▸ Prompt
Copy the records below verbatim, starting at the line that contains "Open the units (μÅ) palette icon" and ending after the line that contains "[x=53, y=549]".

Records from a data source

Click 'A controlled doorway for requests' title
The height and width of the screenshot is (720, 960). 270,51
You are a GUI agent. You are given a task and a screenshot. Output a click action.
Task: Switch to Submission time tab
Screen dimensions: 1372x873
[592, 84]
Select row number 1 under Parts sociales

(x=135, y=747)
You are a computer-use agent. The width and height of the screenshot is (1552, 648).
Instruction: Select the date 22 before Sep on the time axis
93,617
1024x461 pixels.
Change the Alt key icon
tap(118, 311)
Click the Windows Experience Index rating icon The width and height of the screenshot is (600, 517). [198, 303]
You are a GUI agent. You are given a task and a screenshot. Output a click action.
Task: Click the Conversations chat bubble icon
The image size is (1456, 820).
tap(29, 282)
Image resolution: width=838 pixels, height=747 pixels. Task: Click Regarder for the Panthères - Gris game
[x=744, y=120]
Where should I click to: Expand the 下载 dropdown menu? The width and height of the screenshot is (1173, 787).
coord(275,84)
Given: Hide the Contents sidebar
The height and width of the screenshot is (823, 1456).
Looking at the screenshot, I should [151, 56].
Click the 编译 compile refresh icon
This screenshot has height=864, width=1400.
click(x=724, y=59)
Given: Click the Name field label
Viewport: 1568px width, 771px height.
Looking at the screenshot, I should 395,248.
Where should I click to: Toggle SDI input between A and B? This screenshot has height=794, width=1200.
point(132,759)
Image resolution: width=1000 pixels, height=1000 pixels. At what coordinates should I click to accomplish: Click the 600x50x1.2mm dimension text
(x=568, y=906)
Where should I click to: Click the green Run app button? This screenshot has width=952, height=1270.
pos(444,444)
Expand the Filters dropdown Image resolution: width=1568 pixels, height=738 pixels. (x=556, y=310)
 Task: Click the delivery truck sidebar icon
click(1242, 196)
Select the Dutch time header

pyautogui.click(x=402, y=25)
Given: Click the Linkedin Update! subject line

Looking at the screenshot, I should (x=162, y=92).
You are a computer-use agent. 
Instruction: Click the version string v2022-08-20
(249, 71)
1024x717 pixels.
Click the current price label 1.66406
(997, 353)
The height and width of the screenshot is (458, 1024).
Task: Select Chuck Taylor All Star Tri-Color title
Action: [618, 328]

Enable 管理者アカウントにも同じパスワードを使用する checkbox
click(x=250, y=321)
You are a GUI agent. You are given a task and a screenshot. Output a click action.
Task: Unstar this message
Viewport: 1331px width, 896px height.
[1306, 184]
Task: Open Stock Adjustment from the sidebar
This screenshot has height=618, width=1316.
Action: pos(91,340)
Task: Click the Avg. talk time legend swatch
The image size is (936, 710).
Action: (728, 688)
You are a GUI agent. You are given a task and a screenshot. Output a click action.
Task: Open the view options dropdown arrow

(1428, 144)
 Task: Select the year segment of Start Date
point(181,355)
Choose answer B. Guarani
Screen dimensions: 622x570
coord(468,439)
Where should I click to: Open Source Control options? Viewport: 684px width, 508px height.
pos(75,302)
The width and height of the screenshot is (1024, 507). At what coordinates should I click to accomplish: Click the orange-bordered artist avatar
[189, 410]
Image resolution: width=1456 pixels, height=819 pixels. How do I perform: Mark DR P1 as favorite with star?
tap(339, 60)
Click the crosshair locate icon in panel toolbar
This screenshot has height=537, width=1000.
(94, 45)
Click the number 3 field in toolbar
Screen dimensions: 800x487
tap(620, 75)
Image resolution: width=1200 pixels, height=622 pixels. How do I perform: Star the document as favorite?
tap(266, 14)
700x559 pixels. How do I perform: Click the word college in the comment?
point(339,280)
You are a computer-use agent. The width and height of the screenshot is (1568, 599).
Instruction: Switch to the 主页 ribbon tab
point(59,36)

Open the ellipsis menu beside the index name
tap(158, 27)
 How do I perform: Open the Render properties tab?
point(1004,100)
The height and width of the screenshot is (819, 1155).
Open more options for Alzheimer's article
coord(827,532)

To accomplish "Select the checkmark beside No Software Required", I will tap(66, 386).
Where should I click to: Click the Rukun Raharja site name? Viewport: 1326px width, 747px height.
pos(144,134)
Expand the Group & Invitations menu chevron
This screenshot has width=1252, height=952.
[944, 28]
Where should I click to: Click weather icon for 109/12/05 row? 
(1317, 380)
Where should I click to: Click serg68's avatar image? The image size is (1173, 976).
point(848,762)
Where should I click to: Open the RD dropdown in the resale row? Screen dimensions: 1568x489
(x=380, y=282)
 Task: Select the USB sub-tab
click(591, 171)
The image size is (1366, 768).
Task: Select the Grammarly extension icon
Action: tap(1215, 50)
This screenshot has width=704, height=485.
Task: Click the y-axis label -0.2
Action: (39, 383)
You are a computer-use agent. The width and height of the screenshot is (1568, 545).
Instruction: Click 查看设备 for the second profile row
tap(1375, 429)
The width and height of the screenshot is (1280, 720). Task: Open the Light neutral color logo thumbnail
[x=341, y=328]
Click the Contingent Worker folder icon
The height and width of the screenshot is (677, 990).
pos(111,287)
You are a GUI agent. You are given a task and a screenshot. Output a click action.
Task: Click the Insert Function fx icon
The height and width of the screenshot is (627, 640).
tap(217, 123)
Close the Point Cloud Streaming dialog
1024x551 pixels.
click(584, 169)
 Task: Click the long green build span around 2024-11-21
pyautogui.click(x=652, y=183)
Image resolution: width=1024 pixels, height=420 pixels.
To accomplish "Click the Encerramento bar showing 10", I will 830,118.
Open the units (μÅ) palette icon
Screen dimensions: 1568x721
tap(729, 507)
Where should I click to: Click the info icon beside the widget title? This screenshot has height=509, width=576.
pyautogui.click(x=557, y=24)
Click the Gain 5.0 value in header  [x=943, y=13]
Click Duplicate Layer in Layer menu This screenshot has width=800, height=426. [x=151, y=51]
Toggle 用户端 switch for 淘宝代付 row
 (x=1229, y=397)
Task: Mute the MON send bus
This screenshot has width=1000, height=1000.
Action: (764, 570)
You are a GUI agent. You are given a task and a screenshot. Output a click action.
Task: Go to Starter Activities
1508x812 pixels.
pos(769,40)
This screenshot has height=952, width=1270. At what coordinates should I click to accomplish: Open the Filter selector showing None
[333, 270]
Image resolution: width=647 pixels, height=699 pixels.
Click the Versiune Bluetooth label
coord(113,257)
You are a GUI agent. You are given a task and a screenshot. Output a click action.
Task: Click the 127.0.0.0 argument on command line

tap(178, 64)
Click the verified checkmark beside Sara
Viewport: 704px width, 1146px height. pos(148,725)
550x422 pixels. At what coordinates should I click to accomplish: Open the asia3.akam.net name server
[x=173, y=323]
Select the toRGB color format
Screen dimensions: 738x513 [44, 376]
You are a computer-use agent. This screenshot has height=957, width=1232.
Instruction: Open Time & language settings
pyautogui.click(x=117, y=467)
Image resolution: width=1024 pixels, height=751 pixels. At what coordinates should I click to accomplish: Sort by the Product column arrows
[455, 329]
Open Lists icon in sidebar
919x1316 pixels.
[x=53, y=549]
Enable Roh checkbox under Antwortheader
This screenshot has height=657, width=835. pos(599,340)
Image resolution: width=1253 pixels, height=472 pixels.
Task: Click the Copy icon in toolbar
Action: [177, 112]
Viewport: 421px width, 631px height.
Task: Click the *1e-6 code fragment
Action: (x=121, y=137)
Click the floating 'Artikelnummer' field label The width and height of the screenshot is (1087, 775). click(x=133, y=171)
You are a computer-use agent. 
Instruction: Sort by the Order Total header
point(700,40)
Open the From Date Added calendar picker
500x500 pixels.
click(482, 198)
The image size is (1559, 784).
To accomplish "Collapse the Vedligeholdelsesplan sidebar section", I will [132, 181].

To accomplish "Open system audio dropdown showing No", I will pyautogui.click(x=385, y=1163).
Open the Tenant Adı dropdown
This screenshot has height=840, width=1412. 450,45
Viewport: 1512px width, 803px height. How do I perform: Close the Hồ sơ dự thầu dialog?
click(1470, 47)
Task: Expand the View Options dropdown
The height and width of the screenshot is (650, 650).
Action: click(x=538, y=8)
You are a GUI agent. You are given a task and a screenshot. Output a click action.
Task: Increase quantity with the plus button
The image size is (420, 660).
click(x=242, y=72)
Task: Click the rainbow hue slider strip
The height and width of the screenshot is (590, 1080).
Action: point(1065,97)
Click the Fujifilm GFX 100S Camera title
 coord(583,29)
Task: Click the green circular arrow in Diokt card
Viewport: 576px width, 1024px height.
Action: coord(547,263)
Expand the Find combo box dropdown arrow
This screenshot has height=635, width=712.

▸ Written solution
Open the units (μÅ) palette icon
Screen dimensions: 1568x721
tap(729, 507)
Where should I click to: Click the info icon beside the widget title? This screenshot has height=509, width=576.
pyautogui.click(x=557, y=24)
Click the Gain 5.0 value in header  [x=943, y=13]
Click Duplicate Layer in Layer menu This screenshot has width=800, height=426. [x=151, y=51]
Toggle 用户端 switch for 淘宝代付 row
 (x=1229, y=397)
Task: Mute the MON send bus
This screenshot has width=1000, height=1000.
Action: (764, 570)
You are a GUI agent. You are given a task and a screenshot. Output a click action.
Task: Go to Starter Activities
1508x812 pixels.
pos(769,40)
This screenshot has height=952, width=1270. At what coordinates should I click to accomplish: Open the Filter selector showing None
[333, 270]
Image resolution: width=647 pixels, height=699 pixels.
Click the Versiune Bluetooth label
coord(113,257)
You are a GUI agent. You are given a task and a screenshot. Output a click action.
Task: Click the 127.0.0.0 argument on command line

tap(178, 64)
Click the verified checkmark beside Sara
Viewport: 704px width, 1146px height. pos(148,725)
550x422 pixels. At what coordinates should I click to accomplish: Open the asia3.akam.net name server
[x=173, y=323]
Select the toRGB color format
Screen dimensions: 738x513 [44, 376]
You are a computer-use agent. This screenshot has height=957, width=1232.
Instruction: Open Time & language settings
pyautogui.click(x=117, y=467)
Image resolution: width=1024 pixels, height=751 pixels. At what coordinates should I click to accomplish: Sort by the Product column arrows
[455, 329]
Open Lists icon in sidebar
919x1316 pixels.
[x=53, y=549]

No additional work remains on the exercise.